* [Material for the task]:
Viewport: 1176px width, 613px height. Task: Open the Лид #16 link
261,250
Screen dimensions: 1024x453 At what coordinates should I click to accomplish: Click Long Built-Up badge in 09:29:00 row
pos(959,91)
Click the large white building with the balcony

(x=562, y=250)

* [Short task]: Transcribe all of the entries above verbatim, keeping every character and line break unchanged.

* [Result for this exercise]:
Viewport: 1176px width, 613px height. Task: Open the Лид #16 link
261,250
Screen dimensions: 1024x453 At what coordinates should I click to accomplish: Click Long Built-Up badge in 09:29:00 row
pos(959,91)
Click the large white building with the balcony

(x=562, y=250)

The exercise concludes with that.